A especialista também explicou a Ecoa o que diferencia um recinto de aclimatação dos cativeiros tradicionais de reabilitação: enquanto esta ocorre em piscinas ou tanques artificiais onde é possível haver o controle de amamentação, por exemplo, o recinto de aclimatação simula o habitat natural da espécie, incluindo a convivência com outros animais.

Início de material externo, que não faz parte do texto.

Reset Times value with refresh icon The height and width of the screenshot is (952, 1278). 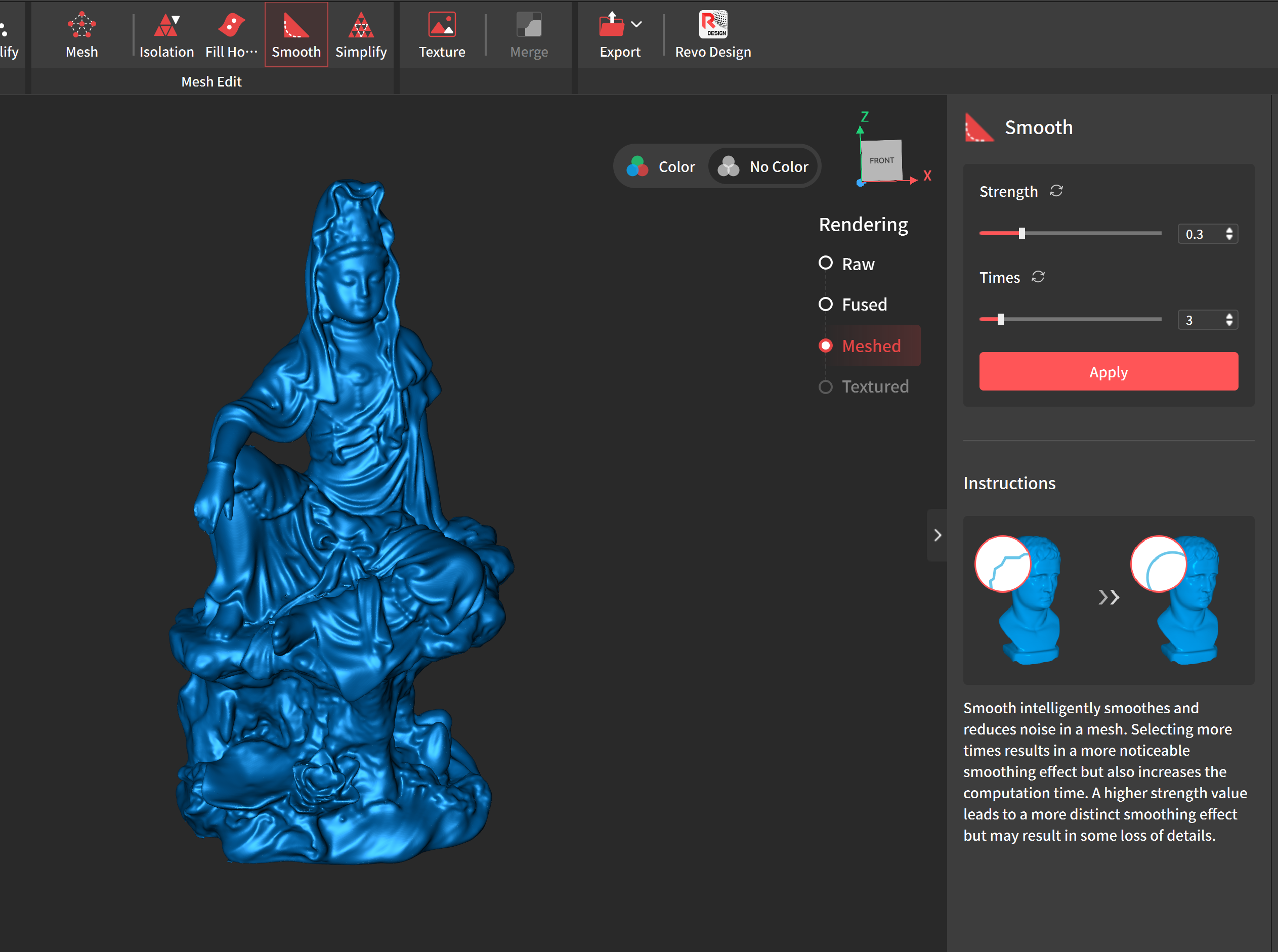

"Quando estão aptos para serem soltos, eles precisam passar por um processo que chamamos aclimatação, que seria a adaptação gradual ao ambiente natural. Esses recintos são construídos em locais semelhantes àqueles onde eles serão soltos — neste caso, o rio Tatuamunha, em Porto de Pedras. Nesses locais, eles têm contato com o ambiente, com outras espécies animais e até mesmo com outros peixes-boi. Por isso é que se chama recinto de aclimatação, pois eles vão se aclimatar ao ambiente até estarem prontos para serem soltos", disse.

Assim, a bebê peixe-boi terá contato com tudo de seu habitat natural, mas ainda sob os cuidados e olhares das equipes do ICMBio até estar apta para ser inserida à natureza. Fernanda Attademo acrescentou que essa adaptação leva em média cinco anos.

"Ela vai poder nos dar respostas até sobre as melhores formas de cuidar dos animais. Mas não temos como saber com exatidão em quanto tempo poderemos soltá-la. Como já nasceu em recinto de aclimatação, teoricamente não tem que passar por esse período de adaptação, somente ter independência da mãe", completou.

Fábia Luna, coordenadora do ICMBio/CMA, ressaltou que o Centro de Mamíferos Aquáticos solta animais em Alagoas desde 1994. Essas solturas na região estão colaborando para a melhoria genética da população do estado e tem evitado que o risco de extinção aumente.

Roberta Carvalho, chefe do Núcleo de Gestão Integrada Costa dos Corais, concorda e diz que o nascimento de um peixe-boi significa esperança de vida para uma espécie ameaçada de extinção e para o equilíbrio ecológico. A ambientalista acredita que o processo deve contribuir para que os seres humanos compreendam o quanto esse animal é importante para o meio ambiente e para vida de muitas pessoas, colaborando até mesmo com o desenvolvimento econômico da região.

"Esse nascimento indica que estamos no caminho certo para o repovoamento dessa espécie. Estamos felizes demais. Gratidão a todos os parceiros e equipe. Eles, sim, são responsáveis por toda essa conquista para o meio ambiente", comemorou.